- [Task instructions]:
Every line in the records below with the string "computer" is to be copied out.
** Data follows **
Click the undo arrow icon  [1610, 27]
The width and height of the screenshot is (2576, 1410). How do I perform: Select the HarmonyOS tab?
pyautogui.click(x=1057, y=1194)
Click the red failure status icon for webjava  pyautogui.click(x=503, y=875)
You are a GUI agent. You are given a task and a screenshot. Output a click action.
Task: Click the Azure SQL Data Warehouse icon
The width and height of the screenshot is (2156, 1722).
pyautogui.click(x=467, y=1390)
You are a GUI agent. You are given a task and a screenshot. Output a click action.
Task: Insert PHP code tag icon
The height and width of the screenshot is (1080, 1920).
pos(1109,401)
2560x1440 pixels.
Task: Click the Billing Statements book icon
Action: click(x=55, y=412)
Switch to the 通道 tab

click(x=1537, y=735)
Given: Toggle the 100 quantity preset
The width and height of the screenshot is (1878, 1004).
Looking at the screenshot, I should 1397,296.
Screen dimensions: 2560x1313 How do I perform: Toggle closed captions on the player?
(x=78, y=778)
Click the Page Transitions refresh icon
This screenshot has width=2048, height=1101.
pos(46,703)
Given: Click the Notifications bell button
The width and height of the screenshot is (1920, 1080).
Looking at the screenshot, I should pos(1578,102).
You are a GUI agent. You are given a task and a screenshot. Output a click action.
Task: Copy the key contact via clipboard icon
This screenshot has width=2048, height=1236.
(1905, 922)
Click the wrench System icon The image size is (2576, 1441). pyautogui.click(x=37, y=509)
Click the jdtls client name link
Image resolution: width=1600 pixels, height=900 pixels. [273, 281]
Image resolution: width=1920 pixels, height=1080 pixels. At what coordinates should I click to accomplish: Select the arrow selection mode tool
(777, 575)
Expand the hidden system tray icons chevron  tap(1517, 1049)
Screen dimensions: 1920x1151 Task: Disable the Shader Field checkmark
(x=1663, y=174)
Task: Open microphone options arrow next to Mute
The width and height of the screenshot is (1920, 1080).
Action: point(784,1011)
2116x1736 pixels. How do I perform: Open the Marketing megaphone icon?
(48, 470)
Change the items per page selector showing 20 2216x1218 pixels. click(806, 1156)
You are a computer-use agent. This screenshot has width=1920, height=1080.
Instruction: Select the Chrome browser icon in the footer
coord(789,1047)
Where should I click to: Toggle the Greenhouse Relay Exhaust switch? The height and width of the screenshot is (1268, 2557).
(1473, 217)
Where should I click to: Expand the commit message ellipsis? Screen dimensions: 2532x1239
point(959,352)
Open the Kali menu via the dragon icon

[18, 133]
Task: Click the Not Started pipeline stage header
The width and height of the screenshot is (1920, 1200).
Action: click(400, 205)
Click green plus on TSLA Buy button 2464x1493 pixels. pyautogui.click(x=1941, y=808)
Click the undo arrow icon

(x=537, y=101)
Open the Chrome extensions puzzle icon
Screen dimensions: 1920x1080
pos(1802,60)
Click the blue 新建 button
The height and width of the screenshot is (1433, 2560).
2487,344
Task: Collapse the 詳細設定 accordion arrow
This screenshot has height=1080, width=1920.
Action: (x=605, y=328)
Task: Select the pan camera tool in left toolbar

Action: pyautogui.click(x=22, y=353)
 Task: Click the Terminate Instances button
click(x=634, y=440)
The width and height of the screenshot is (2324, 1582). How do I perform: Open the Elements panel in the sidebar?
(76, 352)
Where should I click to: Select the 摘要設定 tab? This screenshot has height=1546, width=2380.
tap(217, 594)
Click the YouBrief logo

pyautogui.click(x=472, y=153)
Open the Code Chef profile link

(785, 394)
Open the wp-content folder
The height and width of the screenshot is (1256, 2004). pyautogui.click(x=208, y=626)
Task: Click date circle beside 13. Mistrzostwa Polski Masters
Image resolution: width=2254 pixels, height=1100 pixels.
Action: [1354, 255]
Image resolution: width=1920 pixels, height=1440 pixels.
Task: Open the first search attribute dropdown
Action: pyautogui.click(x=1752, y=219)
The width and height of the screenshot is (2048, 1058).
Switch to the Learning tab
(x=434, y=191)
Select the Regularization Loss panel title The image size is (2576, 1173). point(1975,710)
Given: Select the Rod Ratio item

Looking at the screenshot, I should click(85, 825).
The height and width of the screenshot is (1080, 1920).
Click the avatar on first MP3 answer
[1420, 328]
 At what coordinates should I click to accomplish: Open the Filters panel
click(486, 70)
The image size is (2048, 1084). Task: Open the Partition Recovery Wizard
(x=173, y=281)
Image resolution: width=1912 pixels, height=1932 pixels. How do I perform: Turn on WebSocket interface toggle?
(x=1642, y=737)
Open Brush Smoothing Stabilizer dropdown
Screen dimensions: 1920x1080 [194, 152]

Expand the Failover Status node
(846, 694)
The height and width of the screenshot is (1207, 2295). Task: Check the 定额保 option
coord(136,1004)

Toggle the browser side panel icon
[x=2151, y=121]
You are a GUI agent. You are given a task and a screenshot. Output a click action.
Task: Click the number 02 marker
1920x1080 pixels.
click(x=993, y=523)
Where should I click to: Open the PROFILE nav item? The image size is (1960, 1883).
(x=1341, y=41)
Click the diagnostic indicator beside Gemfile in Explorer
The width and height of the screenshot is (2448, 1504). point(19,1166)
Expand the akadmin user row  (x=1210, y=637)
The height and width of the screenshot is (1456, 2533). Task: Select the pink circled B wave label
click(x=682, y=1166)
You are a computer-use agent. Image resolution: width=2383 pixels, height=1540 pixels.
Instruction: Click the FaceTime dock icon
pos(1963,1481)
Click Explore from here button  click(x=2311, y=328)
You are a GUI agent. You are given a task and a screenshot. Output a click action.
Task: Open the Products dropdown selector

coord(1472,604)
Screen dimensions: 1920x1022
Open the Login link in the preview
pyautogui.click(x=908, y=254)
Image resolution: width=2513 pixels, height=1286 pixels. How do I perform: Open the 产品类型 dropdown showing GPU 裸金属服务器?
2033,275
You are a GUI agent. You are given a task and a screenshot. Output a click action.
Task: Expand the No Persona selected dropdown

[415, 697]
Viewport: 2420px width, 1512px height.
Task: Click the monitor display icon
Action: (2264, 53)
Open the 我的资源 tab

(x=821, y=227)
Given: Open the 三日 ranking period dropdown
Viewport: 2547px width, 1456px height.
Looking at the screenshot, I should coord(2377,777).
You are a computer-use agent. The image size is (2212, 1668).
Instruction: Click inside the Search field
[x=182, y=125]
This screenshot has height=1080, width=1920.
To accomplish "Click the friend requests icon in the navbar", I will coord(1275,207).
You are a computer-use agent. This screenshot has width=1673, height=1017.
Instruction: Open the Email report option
** End of Data **
- [Answer box]:
You are a computer-use agent. This screenshot has width=1920, height=1080.
You are a computer-use agent. Image resolution: width=2383 pixels, height=1540 pixels.
You are a computer-use agent. The image size is (2212, 1668).
You are a computer-use agent. This screenshot has width=1673, height=1017.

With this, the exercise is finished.